The work load has hit.
I am back at school, as opposed to going back to school.
There is a computer expression that you never know a topic until you feel the pain. I felt the pain. Feeling the pain is great. You power through it to a new level.
No more computer classes apart from the one at Nova that I wanted to do in the first place.
No horticulture classes unless tightly focused. The ridiculous price of the texts helped to decide this.
I need to focus.
Everyone was already in the classroom when i arrived. They are talking but I am not part of it and really cannot join the conversation as I have no idea of the subject. I still feel that I am not part of the group but to use a cliché: I am not here to make friends. However, I have a common interest with the other students. And that is writing.
I am here to learn writing.
The end goal is writing and not the learning.
Last week, we had a peer review of the paper.
The feedback was great.
I expected it to be too art focused for the rest of the group, but this was the case.

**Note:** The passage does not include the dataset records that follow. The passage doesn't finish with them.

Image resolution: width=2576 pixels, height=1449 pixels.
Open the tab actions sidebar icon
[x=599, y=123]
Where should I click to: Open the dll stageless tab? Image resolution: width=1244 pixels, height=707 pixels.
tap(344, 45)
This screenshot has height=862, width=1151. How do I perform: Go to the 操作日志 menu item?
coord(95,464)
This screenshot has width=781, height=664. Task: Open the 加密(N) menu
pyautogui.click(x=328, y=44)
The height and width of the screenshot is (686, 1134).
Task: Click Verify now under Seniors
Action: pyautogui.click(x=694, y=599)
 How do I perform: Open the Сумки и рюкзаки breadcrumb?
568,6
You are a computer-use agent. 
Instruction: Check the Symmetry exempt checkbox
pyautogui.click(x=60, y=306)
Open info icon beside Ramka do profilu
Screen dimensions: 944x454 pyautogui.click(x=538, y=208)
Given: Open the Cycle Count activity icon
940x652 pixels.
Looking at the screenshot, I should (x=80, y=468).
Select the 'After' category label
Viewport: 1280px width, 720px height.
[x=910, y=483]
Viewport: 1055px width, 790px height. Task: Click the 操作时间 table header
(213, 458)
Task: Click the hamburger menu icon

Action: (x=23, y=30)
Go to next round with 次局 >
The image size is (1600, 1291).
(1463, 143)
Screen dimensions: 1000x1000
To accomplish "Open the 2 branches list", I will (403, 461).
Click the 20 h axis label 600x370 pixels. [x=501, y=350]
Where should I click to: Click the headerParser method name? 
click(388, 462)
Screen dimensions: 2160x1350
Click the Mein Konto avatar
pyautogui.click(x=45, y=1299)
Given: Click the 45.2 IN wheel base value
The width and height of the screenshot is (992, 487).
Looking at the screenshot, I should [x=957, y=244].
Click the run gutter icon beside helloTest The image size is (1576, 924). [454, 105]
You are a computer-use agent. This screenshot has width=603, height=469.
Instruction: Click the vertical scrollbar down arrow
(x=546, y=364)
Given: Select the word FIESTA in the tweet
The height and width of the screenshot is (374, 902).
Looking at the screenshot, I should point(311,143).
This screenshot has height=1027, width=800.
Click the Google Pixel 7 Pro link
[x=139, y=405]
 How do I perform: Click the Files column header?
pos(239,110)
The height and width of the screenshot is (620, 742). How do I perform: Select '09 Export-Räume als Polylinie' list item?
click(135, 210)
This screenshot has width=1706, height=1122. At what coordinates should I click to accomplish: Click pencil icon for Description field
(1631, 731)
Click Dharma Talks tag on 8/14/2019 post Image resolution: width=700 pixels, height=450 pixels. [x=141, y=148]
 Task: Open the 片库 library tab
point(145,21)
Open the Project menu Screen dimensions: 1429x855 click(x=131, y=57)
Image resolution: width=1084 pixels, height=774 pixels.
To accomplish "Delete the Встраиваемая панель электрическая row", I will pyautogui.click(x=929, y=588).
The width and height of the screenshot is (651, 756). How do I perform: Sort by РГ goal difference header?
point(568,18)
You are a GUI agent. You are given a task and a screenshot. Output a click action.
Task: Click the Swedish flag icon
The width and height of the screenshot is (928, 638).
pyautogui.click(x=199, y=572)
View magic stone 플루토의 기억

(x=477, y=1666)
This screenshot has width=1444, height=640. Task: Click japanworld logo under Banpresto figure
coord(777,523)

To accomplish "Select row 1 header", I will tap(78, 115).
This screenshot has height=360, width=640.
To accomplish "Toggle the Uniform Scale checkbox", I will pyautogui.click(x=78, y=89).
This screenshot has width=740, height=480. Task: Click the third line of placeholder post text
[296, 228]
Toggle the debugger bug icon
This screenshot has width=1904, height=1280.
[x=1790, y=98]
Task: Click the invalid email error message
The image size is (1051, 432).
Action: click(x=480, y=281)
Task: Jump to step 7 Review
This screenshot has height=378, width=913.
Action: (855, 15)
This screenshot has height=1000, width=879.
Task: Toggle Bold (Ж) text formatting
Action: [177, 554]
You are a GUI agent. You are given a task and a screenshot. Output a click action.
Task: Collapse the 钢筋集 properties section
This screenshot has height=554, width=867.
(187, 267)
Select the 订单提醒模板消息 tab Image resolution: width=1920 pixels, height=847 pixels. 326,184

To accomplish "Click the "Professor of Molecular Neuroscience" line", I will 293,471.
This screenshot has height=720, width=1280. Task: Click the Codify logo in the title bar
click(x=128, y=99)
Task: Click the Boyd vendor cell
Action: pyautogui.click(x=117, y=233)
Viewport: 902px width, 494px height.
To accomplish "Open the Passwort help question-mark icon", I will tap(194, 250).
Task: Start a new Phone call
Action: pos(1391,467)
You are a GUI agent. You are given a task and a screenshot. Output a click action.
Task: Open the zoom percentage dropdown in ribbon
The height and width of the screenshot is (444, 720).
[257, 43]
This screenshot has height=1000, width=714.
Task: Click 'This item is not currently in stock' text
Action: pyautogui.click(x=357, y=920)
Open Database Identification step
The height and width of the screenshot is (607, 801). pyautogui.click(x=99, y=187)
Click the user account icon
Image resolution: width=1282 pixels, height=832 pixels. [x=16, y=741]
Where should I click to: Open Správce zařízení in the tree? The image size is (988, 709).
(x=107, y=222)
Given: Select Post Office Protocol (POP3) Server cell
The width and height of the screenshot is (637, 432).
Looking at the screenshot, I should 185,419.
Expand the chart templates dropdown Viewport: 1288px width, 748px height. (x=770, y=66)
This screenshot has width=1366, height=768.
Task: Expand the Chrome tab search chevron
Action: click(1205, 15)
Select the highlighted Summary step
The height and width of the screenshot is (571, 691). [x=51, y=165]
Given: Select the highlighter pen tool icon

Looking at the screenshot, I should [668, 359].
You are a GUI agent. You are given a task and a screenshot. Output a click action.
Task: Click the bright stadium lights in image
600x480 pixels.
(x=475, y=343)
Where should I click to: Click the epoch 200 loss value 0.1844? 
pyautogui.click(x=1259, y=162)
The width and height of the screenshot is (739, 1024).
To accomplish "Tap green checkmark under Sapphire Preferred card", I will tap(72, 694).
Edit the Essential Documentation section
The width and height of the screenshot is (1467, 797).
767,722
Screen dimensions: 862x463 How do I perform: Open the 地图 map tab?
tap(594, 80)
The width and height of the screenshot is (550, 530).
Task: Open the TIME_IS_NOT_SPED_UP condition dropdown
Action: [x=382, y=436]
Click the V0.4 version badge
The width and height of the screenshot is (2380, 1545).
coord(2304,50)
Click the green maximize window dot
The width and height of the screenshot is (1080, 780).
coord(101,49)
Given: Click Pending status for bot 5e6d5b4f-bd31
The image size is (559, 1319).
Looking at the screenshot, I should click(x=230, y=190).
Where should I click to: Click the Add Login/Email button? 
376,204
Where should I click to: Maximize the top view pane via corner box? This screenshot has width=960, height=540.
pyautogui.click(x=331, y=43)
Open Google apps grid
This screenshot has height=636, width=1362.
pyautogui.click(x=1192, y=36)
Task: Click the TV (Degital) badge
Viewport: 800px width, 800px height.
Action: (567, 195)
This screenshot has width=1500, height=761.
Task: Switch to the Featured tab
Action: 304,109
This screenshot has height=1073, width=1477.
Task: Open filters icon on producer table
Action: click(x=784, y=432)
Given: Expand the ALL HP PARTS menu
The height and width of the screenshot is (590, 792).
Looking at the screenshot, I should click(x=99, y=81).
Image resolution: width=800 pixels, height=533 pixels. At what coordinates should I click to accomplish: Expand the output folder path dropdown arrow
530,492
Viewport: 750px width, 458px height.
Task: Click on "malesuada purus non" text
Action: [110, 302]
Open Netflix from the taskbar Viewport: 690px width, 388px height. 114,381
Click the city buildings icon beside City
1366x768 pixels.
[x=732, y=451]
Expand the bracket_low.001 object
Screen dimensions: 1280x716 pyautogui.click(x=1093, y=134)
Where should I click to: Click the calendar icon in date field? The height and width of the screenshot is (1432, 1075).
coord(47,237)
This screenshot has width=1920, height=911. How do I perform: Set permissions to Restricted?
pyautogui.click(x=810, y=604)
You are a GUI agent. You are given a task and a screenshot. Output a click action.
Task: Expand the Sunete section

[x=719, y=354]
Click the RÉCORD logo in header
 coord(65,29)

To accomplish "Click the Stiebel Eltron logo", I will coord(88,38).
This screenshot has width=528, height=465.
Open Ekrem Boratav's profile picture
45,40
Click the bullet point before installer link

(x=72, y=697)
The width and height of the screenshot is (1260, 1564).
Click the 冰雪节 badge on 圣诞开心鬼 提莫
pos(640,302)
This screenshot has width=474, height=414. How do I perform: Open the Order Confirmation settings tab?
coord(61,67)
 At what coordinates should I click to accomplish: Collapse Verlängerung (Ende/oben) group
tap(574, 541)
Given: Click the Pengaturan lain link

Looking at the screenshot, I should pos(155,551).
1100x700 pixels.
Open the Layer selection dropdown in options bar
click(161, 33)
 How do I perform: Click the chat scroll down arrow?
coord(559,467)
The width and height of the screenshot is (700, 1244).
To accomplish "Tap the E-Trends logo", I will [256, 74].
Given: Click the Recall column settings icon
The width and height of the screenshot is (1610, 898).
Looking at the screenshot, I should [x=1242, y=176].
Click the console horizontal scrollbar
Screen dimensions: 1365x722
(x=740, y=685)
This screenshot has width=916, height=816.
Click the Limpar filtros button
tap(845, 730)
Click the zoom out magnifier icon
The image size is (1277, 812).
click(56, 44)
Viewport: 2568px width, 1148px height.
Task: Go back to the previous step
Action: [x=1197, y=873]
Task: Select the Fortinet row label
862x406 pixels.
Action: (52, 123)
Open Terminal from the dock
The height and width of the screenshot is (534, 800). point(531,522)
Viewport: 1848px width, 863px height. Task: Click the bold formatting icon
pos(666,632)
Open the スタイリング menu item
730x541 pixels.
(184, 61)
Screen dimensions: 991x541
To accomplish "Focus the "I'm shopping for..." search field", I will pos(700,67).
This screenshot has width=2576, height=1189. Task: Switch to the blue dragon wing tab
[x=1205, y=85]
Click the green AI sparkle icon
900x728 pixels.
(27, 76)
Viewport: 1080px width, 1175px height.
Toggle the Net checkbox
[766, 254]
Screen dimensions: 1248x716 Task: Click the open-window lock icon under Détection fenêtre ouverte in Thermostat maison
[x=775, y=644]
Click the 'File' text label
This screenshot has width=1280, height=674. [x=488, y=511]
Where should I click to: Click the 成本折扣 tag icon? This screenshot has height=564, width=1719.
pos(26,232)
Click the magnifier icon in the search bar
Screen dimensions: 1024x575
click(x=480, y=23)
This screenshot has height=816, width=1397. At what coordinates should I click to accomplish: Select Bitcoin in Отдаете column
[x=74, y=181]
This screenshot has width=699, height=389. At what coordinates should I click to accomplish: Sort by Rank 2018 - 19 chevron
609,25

Students focused on the characters in the paper but not what they were saying. I need to my characters more transparent. It was interesting that some students wanted more of one thing, others wanted less of it. I think a more cohesive focus of the paper will solve that. I wanted to have multiple interpretations and levels of the work, but I think there needs to be one very obvious message and several more subtle ones. I need to state the main point and leave the others open.
Now I revise. More pain, but it is necessary pain.